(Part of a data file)
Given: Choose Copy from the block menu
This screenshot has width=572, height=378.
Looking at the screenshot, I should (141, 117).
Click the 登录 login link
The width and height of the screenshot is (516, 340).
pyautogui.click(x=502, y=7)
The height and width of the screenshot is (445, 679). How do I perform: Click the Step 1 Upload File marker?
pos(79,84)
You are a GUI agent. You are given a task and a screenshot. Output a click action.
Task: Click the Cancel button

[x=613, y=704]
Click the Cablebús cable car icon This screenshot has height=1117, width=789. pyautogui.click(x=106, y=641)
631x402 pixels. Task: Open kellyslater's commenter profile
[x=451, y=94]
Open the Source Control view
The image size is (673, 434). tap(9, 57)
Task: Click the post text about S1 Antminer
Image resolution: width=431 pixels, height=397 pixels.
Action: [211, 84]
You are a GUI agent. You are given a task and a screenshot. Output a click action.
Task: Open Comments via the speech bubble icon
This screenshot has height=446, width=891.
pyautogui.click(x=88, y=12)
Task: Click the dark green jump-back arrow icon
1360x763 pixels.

> _What the exercise asks_:
Copy out, word for word, the stretch from the line containing "Task: Click the post text about S1 Antminer" through the end of the items.

> _Task answer_:
Task: Click the post text about S1 Antminer
Image resolution: width=431 pixels, height=397 pixels.
Action: [211, 84]
You are a GUI agent. You are given a task and a screenshot. Output a click action.
Task: Open Comments via the speech bubble icon
This screenshot has height=446, width=891.
pyautogui.click(x=88, y=12)
Task: Click the dark green jump-back arrow icon
1360x763 pixels.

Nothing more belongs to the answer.